The International Seabed Authority wound up its fifteenth annual session in Kingston 5 June after nearly two weeks of intensive negotiations without finalizing a text on a set of regulations that would govern the exploration of polymetallic sulphides in deep oceans beyond national jurisdiction.
The Authority’s 36-member Council which has been conducting the negotiations failed to agree on a compromise provision dealing with anti-monopoly and overlapping claims to potential mine sites in the seabed Area. It was agreed that discussions would be continued at the sixteenth session of the Authority – 26 April to 7 May 2010.
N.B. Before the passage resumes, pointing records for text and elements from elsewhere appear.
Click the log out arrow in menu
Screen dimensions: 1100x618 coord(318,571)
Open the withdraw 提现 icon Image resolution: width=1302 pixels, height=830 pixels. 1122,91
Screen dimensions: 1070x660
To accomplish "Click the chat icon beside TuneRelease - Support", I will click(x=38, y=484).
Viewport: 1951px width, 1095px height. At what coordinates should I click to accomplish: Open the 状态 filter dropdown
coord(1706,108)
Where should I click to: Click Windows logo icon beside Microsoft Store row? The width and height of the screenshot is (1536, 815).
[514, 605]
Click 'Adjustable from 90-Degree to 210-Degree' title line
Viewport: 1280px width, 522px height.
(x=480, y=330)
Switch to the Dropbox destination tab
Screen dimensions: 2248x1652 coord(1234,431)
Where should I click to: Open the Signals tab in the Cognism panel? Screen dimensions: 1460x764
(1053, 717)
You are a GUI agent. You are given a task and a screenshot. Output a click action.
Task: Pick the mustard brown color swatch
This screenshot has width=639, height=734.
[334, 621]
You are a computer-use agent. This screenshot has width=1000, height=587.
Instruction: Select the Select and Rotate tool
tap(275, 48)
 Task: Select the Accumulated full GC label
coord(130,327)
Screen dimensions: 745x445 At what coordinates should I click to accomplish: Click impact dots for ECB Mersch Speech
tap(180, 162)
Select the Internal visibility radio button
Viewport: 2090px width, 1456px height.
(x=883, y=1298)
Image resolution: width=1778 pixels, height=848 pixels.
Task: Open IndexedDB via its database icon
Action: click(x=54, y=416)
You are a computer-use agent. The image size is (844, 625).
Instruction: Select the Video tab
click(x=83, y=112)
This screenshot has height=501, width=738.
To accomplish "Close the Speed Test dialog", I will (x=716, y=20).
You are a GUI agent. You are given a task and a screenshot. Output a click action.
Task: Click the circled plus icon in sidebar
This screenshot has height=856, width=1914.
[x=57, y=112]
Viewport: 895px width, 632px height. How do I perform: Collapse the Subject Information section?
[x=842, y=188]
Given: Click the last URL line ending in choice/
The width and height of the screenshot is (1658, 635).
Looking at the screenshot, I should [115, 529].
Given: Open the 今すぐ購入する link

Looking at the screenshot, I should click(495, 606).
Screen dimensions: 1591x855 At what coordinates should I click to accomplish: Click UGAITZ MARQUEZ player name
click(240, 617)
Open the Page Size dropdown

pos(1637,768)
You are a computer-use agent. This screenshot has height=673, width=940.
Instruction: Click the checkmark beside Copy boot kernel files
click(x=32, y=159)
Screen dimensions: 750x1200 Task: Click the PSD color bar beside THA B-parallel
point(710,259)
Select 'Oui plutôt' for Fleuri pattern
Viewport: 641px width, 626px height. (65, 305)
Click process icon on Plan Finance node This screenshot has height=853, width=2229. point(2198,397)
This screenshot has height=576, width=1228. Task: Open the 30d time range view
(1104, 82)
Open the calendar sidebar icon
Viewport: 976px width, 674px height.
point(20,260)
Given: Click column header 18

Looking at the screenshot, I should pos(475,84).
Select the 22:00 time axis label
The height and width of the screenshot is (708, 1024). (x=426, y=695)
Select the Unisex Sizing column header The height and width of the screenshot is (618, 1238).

During the session, the Assembly’s expert body, the Legal and Technical Commission, adopted revised regulations on prospecting and exploration for ferromanganese crusts in the Area which is to be transmitted to the Council for its consideration at the sixteenth session.
The two instruments when eventually adopted by the Assembly would form part of a mining code which the Authority is constructing to enable it to organize and control all mineral-related activities in the international seabed Area beyond the limits of national jurisdiction.
The first piece of seabed legislation entitled “Regulations on Prospecting and Exploration for Polymetallic Nodules in the Area” was adopted by the Authority on 13 July 2000. It includes the forms necessary for applying for exploration rights as well as standard terms of exploration contracts. Polymetallic sulphides and cobalt-rich crusts are different from polymetallic nodules as well as distinct from one another.
The draft regulations on sulphides and nodules fall within a general legal framework established by the 1982 United Nations Convention on the Law of the Sea and the 1994 Implementing Agreement relating to deep seabed mining.
The International Seabed Authority came into being on 16 November 1994 with the entry into force that year of the Convention. The Authority organizes workshops and sensitization seminars on all aspects of seabed prospecting and explorations, in addition to its work on elaborating regulations and rules.